» Exercise description: Among the entries below, copy every line that carries the word "computer".

(Stored items)
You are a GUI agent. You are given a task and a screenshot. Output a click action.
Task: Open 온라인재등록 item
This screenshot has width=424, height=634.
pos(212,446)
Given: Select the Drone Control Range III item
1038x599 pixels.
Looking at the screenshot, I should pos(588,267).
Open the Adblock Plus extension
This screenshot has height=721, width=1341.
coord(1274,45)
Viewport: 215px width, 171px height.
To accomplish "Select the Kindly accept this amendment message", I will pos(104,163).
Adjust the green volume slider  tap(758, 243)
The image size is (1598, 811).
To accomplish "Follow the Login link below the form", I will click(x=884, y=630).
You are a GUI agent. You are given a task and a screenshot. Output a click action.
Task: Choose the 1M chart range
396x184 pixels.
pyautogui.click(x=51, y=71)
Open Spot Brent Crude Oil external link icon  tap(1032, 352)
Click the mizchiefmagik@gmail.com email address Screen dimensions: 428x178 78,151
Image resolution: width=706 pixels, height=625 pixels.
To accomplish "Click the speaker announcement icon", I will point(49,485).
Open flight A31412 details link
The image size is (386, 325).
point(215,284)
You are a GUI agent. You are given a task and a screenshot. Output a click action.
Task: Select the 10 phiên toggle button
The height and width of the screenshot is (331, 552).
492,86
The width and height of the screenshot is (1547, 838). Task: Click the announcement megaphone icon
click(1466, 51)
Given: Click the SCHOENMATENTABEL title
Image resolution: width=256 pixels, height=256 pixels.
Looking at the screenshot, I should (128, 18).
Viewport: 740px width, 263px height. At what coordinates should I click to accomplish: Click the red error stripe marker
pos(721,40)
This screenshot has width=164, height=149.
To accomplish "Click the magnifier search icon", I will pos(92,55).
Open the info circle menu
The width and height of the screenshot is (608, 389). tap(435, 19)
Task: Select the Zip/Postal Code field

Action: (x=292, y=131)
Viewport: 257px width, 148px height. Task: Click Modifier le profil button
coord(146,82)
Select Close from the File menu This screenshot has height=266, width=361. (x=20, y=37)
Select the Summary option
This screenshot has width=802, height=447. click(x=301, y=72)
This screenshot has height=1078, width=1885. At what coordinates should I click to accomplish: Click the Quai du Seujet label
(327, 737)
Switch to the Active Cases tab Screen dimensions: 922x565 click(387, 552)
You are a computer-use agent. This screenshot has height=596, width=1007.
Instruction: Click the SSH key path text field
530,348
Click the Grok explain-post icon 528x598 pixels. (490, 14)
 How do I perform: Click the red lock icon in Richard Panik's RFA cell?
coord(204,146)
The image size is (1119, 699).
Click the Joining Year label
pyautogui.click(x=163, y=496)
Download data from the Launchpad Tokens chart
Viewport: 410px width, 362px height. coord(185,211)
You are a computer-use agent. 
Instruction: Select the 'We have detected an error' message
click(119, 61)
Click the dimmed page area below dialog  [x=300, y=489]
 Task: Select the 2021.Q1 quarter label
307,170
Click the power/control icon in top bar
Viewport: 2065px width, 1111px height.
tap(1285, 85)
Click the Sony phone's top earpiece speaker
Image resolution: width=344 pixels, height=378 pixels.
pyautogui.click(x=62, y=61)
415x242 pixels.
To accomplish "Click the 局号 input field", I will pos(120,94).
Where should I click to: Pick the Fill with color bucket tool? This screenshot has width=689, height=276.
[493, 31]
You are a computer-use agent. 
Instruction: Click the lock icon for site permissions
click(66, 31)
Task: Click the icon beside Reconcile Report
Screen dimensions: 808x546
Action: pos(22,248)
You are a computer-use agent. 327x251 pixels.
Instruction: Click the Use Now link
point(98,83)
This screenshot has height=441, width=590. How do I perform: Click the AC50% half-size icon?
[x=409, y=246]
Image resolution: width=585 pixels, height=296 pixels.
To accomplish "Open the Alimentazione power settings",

» Task answer:
You are a computer-use agent. This screenshot has height=596, width=1007.
You are a computer-use agent. 
You are a computer-use agent. 
You are a computer-use agent. 327x251 pixels.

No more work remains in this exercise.